The current literature includes reports on 3 studies with scoring-based scar assessment in THA; all used grading systems designed for either burns or traumatic wounds, but 2 also used a VAS.32-34 VASs have been validated for measuring wound cosmesis but are entirely subjective and without structure and provide no feedback as to why a scar was rated good or bad.24 Mow and colleagues32 prospectively compared scars after standard posterior or MIS approaches and found no differences according to a scoring system intended for burn scars. In our study population, we found no group differences in patients’ cosmesis of their scars.
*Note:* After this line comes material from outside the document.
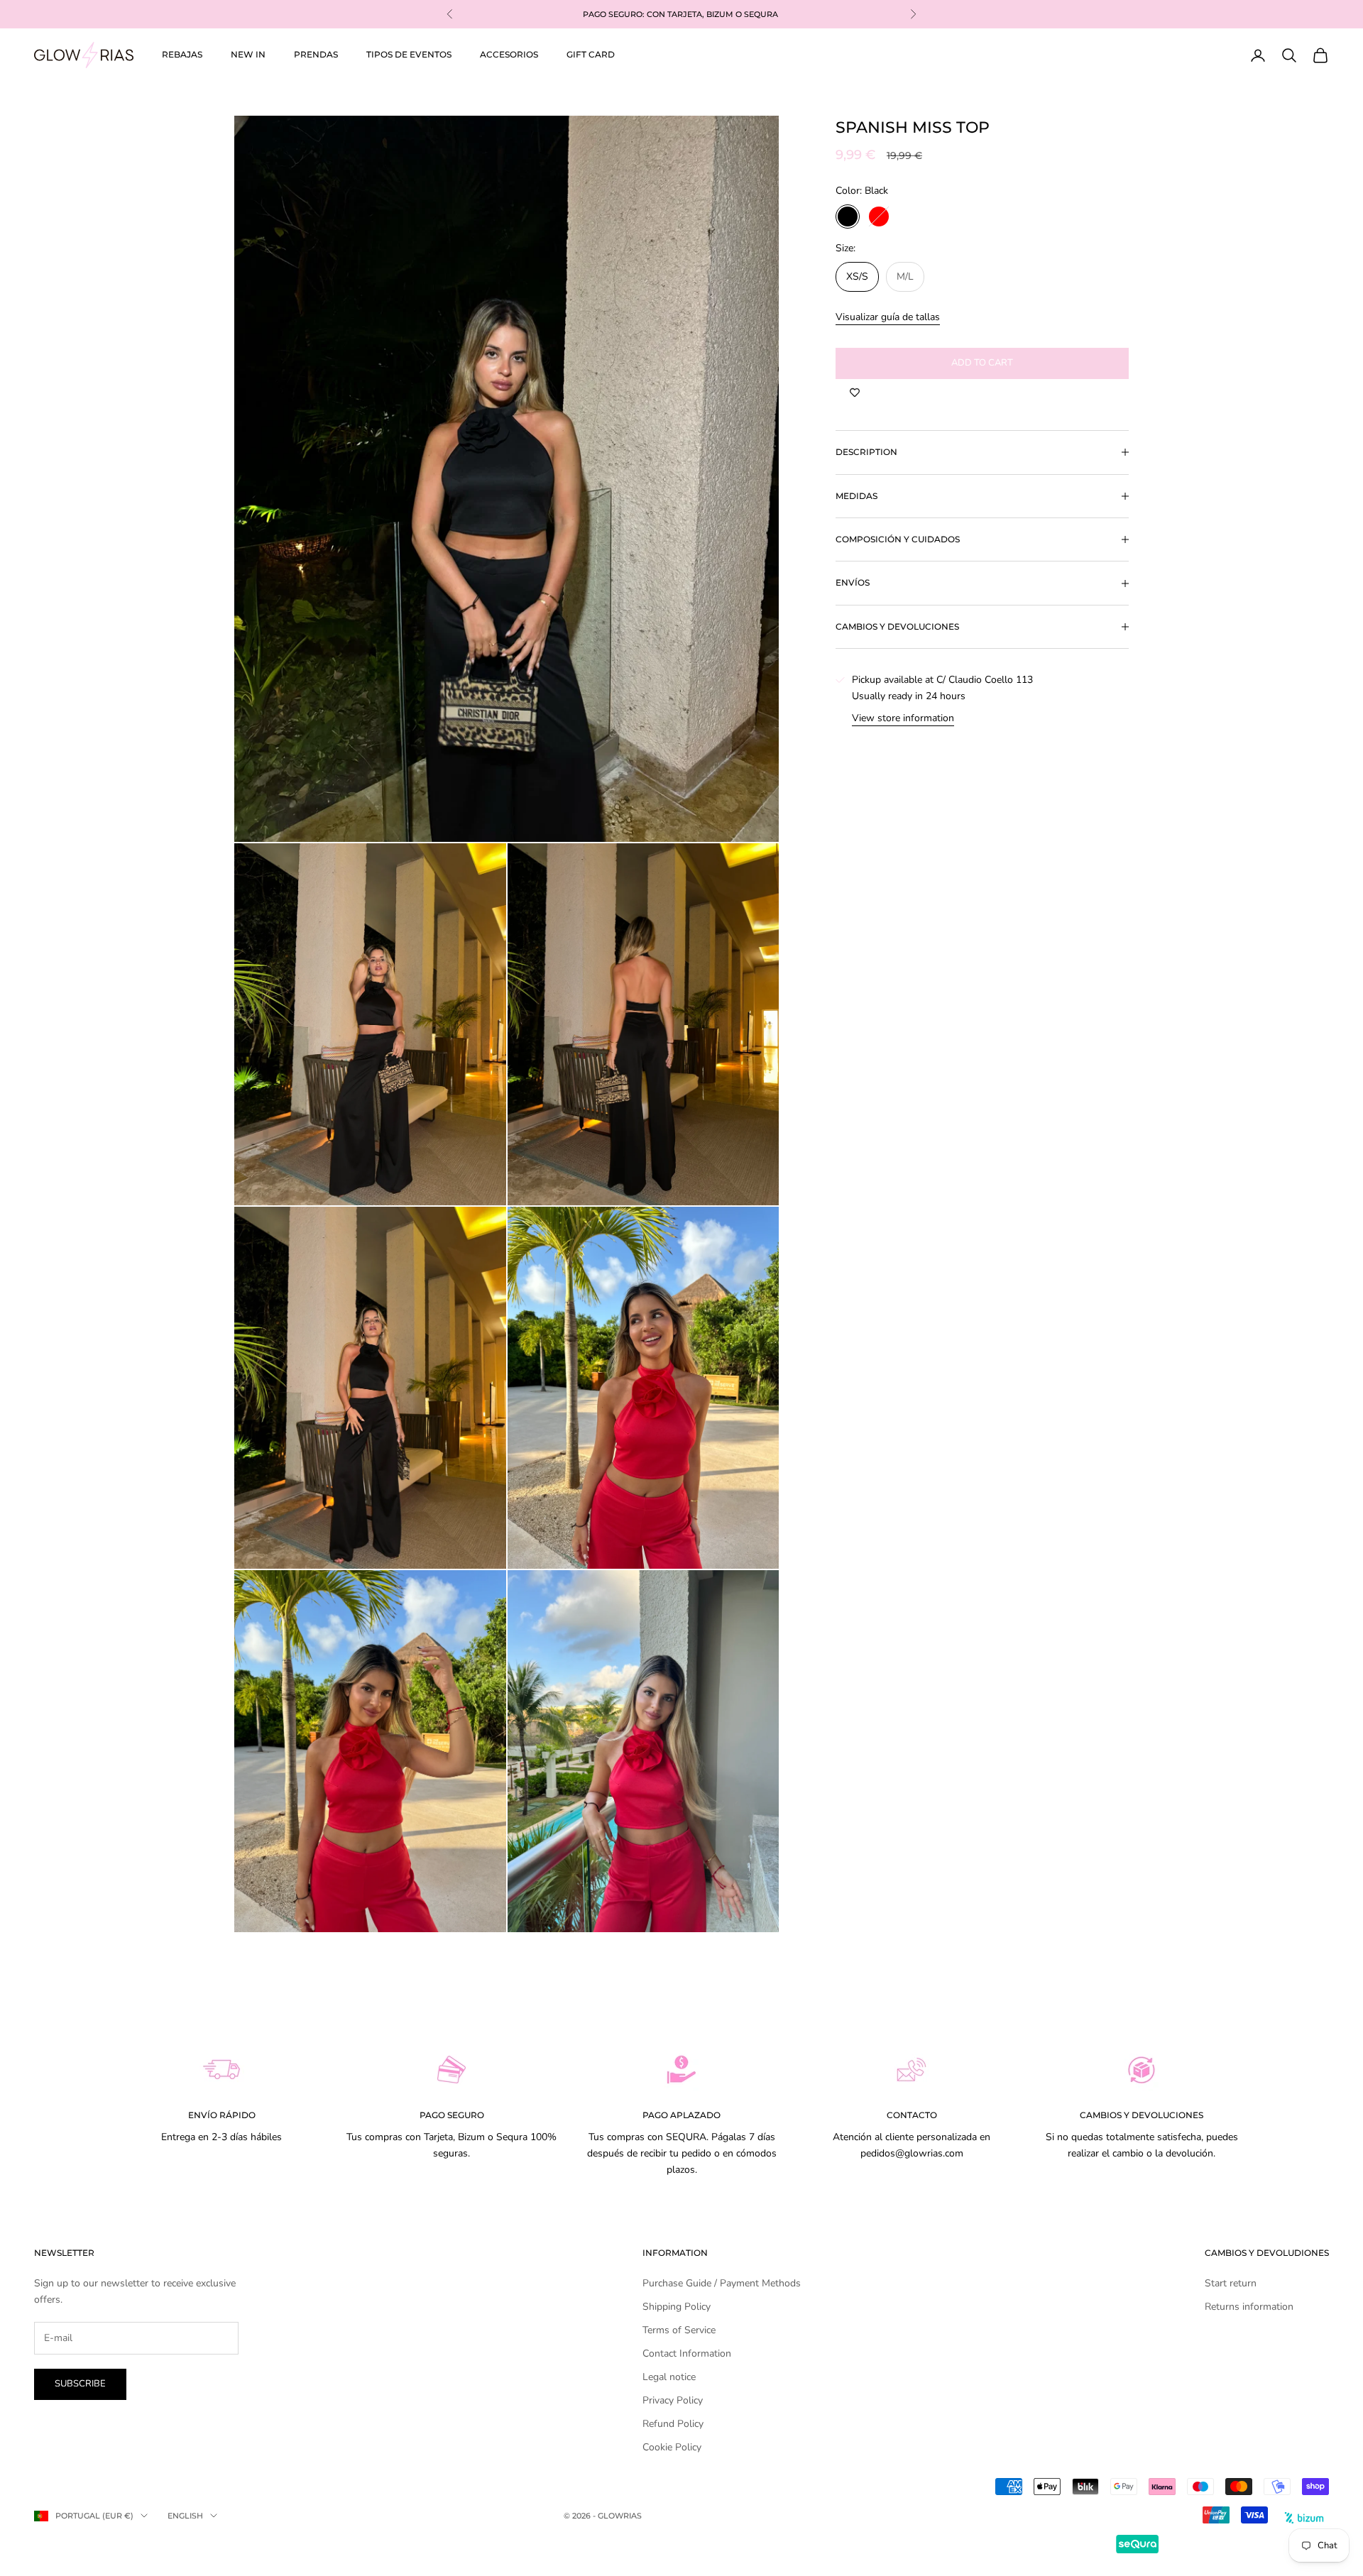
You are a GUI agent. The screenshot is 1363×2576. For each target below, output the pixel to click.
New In (248, 54)
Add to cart (982, 362)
Although scars can take a year or longer to fully mature, researchers from the University of Michigan discovered that scar appearance at 1 year correlates highly with cosmesis 12 weeks after closure, though poorly with cosmesis 10 days after closure.35 Therefore, any observed differences in scar cosmesis between groups at 12-week follow-up would likely persist, whereas differences at 2-week follow-up would have little bearing on ultimate appearance. For this reason, our primary outcome measure was healing process and cosmesis at 12 weeks. High wound complication rates have been reported for MIS-DA-THA.8,14-16 Jewett and Collis15 noted a 4.6% wound complication rate (3% noninfectious ulcerative dehiscence, 1.6% superficial infection), which is comparable to the 6% rate found in this study. However, there likely is some variability across studies in what constitutes a wound complication or superficial infection. Of our 3 wound complications—stitch reaction, spitting suture, small noninfectious ulceration—only the ulceration was of a severity similar to that reported by Jewett and Collis.15 Matta and colleagues8 reported only 3 wound complications (in 494 patients), all severe enough to require operative intervention. One explanation for this low complication rate is use of a ring retractor, as it is routinely depicted in their technique paper. However, no specific reference is made to gauge how often the device was used.